Sometimes my friends would get bullied but i always use to stand up for them and ask them why they didn't stand up for themselves. They would alwasy say that they were scared something worse would happen to them. When they would say that I would always look at them and laugh because it was middle school. I guess they didn't know that when they got to high school they really had to fear. They would always ask me why no one really messed with me, and my answer was, "because I'm not scared."

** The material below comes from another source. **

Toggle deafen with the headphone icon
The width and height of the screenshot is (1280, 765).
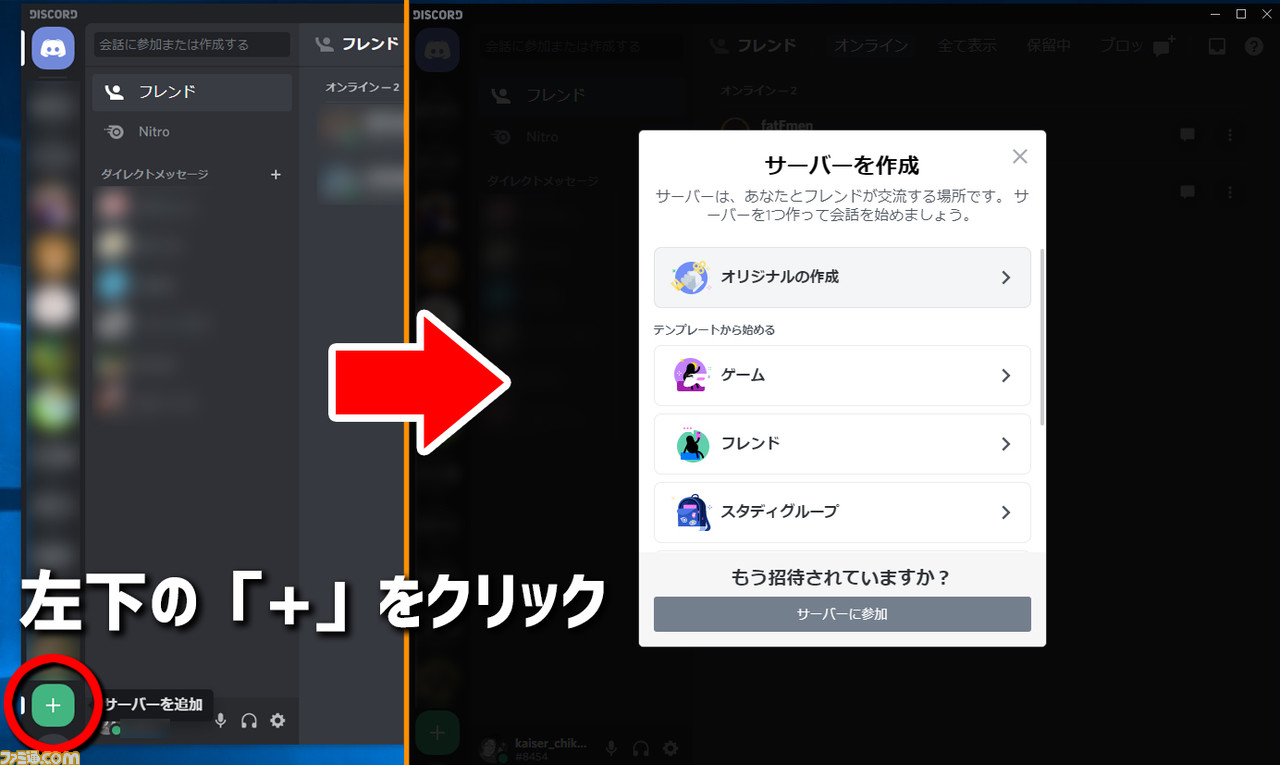pos(248,720)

I guess fear was what attracked the bullies. No one really knew how to give attitude back when they knew they were right. At points I guess even teachers can bully when they're not fair. At a point teachers tried to bully me telling me that if i didn't do this they would give me a referral, or if I didn't do that they were going to send me to the office. Me being me obviuosly I was not going to let that happen. I know sometimes I was wrong for talking back to a teacher, but at the sametime they were wrong for threathening for a wrong reason. I would always stand up for myself, especialy if I knew I was right.
I think that i have bullied. I believe me standing up for myself sometimes looked like i was bullying, but that not the main way. I've bullied and still bully my little siblings sometimes. I know its wrong to do that but i mean everyone does it at a point in life.